A second crash, then the sound of trampling
through bushes which the low beat of the drum could neither disguise nor cover.
Saranna's heart beat faster than the drum now. She guessed what was happening;
the men Honora had planned to bring from the city must be here, already
beginning their destruction of the hidden garden. Yet those on the terrace did
not move—they waited.

 
          
 
There followed sounds of crashing stone, of
splintering and chopping, which made Saranna sick. Still the Fox Lady faced
unmoved, as far as the girl could perceive, the source of those sounds.

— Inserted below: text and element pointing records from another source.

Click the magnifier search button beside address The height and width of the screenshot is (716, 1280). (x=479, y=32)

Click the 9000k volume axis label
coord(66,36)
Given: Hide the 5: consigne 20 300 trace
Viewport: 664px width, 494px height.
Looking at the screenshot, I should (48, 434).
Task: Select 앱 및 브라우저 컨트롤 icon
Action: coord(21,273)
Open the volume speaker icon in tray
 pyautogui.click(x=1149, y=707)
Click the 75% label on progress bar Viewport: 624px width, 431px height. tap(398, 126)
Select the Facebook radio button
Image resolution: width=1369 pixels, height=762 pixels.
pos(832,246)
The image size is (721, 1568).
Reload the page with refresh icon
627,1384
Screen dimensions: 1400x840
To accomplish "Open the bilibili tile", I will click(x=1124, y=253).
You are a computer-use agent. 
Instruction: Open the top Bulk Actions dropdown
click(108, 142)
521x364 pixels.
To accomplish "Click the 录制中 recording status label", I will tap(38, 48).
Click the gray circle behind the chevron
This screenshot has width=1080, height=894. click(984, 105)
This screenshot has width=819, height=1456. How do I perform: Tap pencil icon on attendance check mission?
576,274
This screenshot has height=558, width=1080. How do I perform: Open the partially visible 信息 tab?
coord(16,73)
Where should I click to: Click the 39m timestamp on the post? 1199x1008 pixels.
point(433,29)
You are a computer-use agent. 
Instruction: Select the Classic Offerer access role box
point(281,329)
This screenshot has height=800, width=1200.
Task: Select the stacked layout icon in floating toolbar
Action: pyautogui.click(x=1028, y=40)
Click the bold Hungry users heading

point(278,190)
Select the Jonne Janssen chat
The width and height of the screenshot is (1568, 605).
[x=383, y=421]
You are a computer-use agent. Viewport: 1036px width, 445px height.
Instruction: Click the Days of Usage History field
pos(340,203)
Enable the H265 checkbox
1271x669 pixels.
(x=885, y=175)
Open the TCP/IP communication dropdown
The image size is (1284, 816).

However, now her hands reached forth— pushing free of those long sleeves—one to
Damaris, one to Saranna. And the older girl knew instinctively what was
expected of her at this moment. She clasped the left hand of the lady with her
right,
those nail coverings cold and hard in her grasp.
While Damaris, now holding the round piece of metal with her right hand, took
the lady's with her left. So linked, they stood, still impassive.

 
          
 
A bush was shaken furiously, dragged free of
the soil, and tossed aside. Into the open crowded a crew so ugly that Saranna
wanted to shrink away, only to understand that at this moment she could and
dare not. But, having broken into the open before the terrace, the men stopped,
amazed at the party waiting to receive them. Saranna saw uncertainty cross the
faces of the foremost. Then their party parted to give Honora passage.